- _Work instruction_: Find where "326x181 pixels. At" occurs in the data below, and retype that line and every later line exactly.

- _Data section_:
#####

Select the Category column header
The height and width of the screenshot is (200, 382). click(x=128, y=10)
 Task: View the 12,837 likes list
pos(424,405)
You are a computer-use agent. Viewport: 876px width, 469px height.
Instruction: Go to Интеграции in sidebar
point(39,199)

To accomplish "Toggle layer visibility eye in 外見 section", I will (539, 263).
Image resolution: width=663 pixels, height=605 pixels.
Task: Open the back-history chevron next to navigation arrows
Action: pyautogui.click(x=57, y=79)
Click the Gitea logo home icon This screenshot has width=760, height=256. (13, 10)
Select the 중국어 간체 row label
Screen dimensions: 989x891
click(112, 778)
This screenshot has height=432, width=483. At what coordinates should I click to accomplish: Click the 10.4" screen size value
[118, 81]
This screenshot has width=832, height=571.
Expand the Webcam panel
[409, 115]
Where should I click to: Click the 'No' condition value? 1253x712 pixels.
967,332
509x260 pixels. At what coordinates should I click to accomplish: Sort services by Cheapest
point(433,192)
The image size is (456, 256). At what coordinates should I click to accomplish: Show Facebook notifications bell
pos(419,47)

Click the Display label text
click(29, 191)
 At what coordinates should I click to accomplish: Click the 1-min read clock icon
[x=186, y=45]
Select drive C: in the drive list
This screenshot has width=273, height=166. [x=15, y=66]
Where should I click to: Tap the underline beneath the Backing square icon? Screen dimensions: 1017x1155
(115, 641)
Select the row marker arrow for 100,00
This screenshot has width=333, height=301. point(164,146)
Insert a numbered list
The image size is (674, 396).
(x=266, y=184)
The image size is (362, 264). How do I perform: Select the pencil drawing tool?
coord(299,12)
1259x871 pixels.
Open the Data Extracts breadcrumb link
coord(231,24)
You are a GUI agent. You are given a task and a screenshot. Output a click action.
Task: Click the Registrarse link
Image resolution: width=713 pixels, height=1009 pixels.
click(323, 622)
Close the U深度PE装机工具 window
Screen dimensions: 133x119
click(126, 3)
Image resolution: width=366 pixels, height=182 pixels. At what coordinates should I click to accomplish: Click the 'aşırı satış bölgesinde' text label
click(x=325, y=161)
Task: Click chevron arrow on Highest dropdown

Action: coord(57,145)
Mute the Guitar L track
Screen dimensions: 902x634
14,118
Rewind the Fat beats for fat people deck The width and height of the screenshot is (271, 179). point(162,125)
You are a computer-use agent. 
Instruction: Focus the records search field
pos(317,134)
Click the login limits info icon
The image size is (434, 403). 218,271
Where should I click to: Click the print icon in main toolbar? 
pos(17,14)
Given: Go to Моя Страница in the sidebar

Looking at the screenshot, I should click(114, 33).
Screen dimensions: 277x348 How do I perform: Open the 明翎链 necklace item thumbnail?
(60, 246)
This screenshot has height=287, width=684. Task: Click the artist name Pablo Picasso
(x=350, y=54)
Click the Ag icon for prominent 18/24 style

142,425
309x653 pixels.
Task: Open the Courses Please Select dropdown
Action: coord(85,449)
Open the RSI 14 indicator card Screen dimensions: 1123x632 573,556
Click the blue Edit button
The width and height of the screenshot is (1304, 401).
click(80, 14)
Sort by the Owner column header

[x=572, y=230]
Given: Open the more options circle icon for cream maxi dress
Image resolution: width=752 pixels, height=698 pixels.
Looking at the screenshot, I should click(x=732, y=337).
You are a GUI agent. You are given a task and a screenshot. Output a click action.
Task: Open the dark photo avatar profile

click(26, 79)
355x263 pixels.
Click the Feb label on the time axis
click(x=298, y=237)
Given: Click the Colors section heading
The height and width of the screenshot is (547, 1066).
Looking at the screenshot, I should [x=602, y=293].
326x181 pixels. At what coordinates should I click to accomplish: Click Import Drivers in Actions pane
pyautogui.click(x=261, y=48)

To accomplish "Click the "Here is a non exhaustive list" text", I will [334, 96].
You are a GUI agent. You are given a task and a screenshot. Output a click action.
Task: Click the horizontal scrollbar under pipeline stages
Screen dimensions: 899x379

#####

- _Task solution_:
326x181 pixels. At what coordinates should I click to accomplish: Click Import Drivers in Actions pane
pyautogui.click(x=261, y=48)

To accomplish "Click the "Here is a non exhaustive list" text", I will [334, 96].
You are a GUI agent. You are given a task and a screenshot. Output a click action.
Task: Click the horizontal scrollbar under pipeline stages
Screen dimensions: 899x379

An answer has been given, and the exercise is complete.